TASK DATA:
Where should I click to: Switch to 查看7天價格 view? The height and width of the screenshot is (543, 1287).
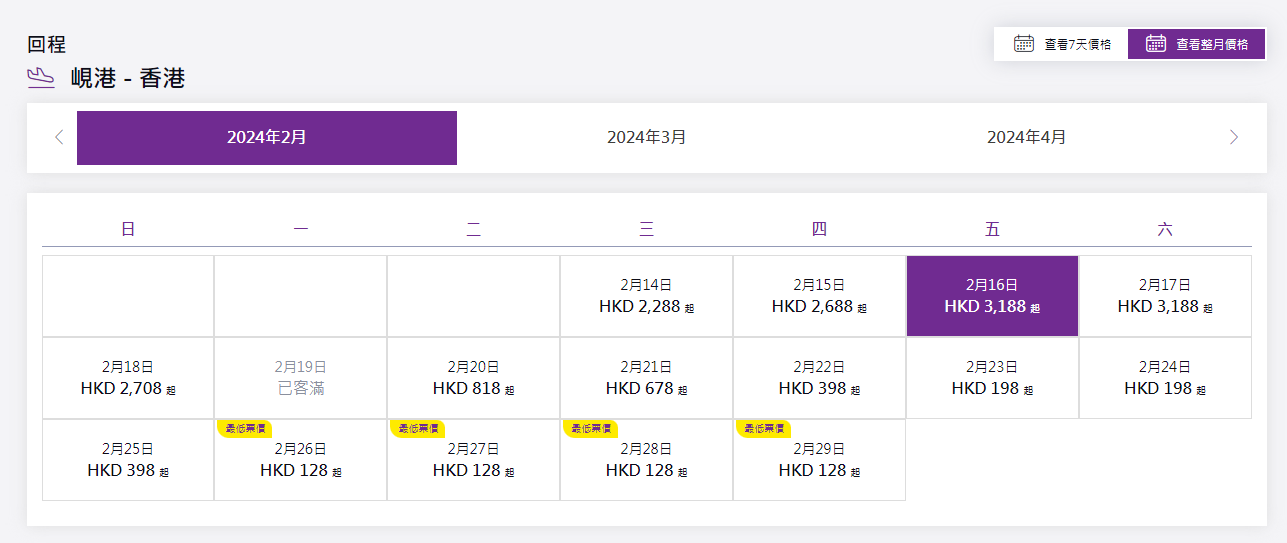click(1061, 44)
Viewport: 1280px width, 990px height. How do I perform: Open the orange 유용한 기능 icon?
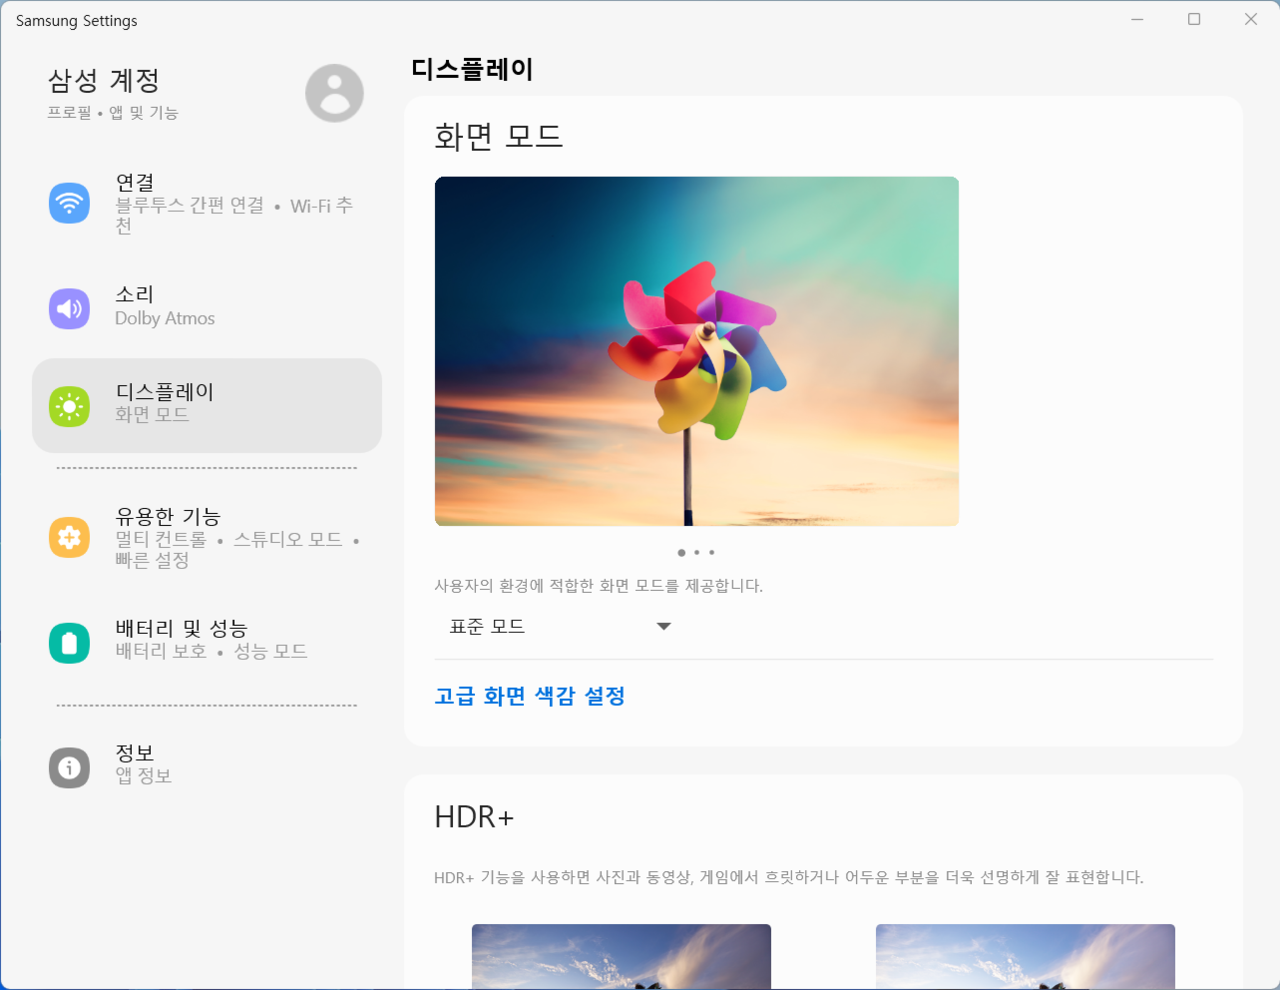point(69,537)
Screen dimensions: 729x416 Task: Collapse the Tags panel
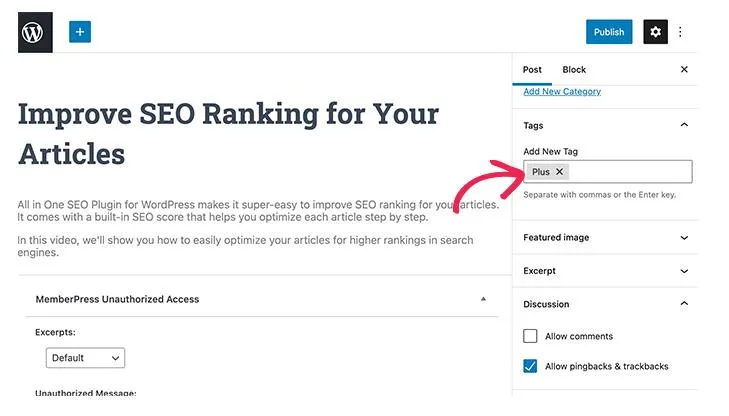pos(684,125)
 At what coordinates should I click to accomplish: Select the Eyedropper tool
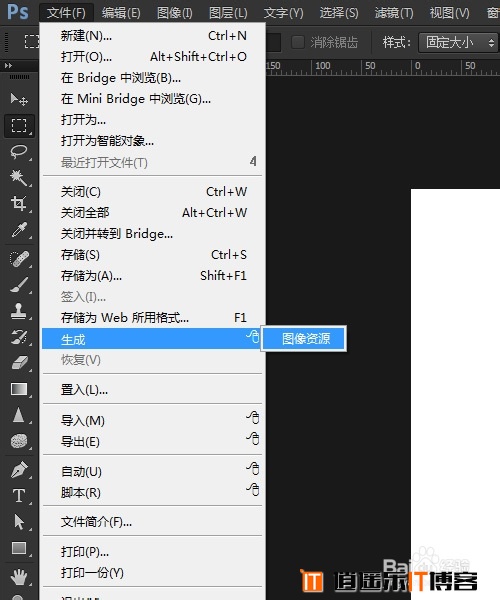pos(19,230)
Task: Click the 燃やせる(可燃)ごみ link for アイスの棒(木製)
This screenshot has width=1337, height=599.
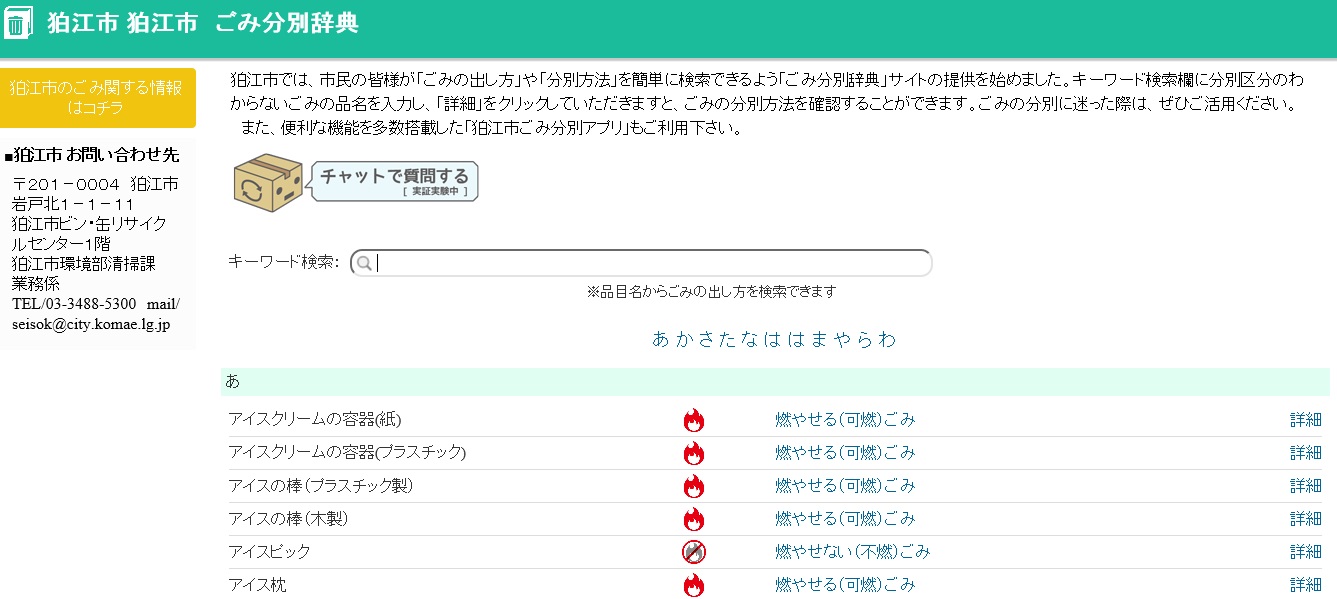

PROBLEM REQUIREMENTS: With pictures left out, extract the lines from the one containing "Viewport: 1280px width, 990px" to the end of the material above, both included, exactly as written.

ANSWER AREA:
Viewport: 1280px width, 990px height. How do I perform: Open the orange 유용한 기능 icon?
point(69,537)
Screen dimensions: 729x416 Task: Collapse the Tags panel
pos(684,125)
 At what coordinates should I click to accomplish: Select the Eyedropper tool
pos(19,230)
Task: Click the 燃やせる(可燃)ごみ link for アイスの棒(木製)
This screenshot has width=1337, height=599.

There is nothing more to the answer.